Task directions ▸
Copy the records below in full and leave every image out of the copy.

Information given ▸
————

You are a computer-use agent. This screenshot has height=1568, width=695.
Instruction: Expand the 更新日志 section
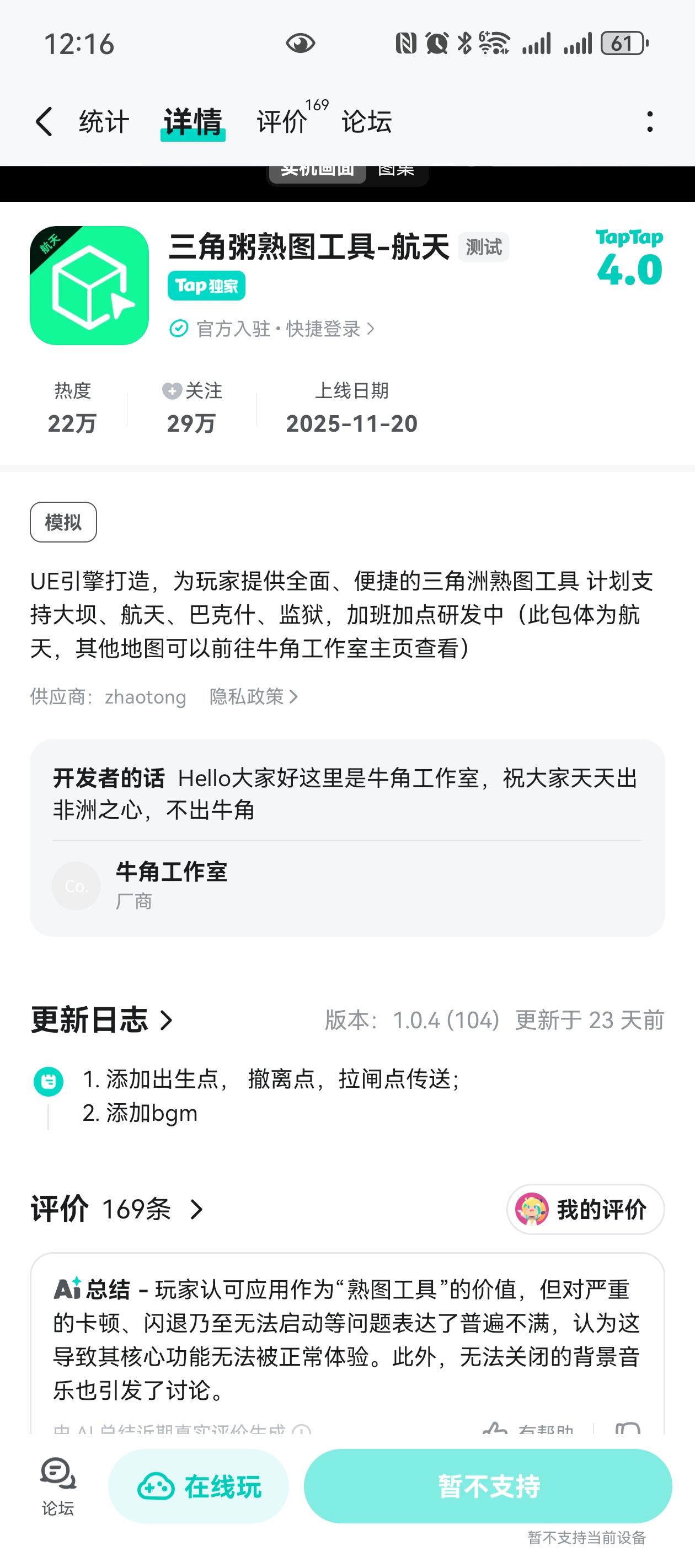[x=103, y=1019]
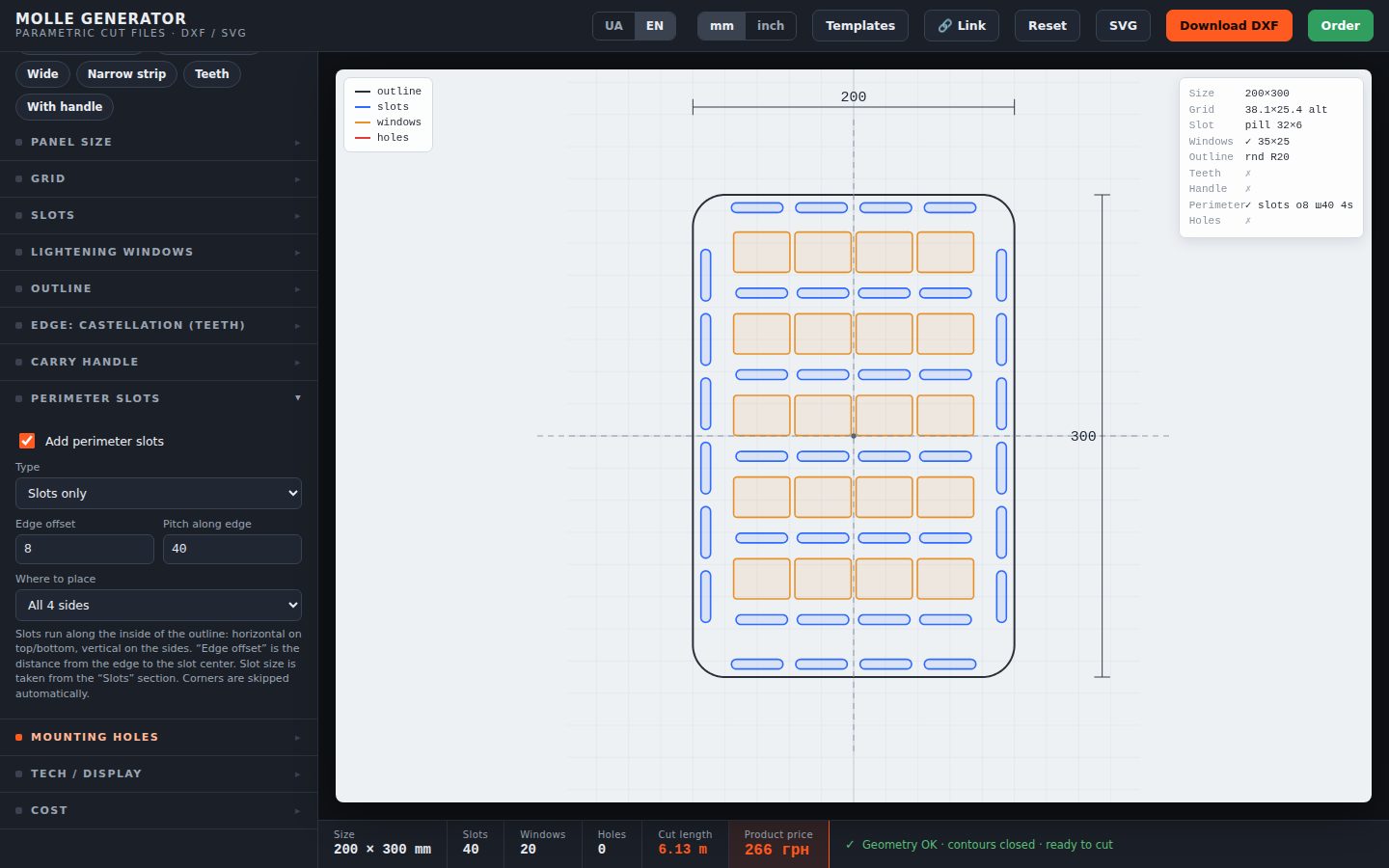Click the gray bullet beside Panel Size
Image resolution: width=1389 pixels, height=868 pixels.
coord(19,142)
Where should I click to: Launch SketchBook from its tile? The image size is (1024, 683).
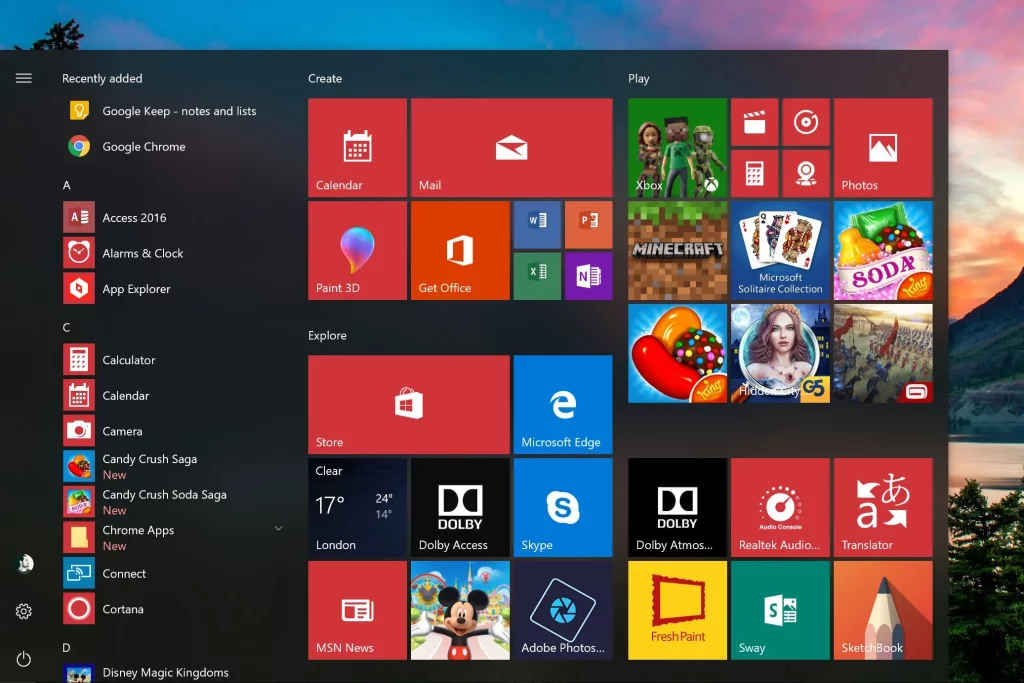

————

Answer box ▸
You are a computer-use agent. This screenshot has height=1568, width=695.
Instruction: Expand the 更新日志 section
[x=103, y=1019]
Click the gray bullet beside Panel Size
Image resolution: width=1389 pixels, height=868 pixels.
coord(19,142)
Where should I click to: Launch SketchBook from its tile? The image size is (1024, 683).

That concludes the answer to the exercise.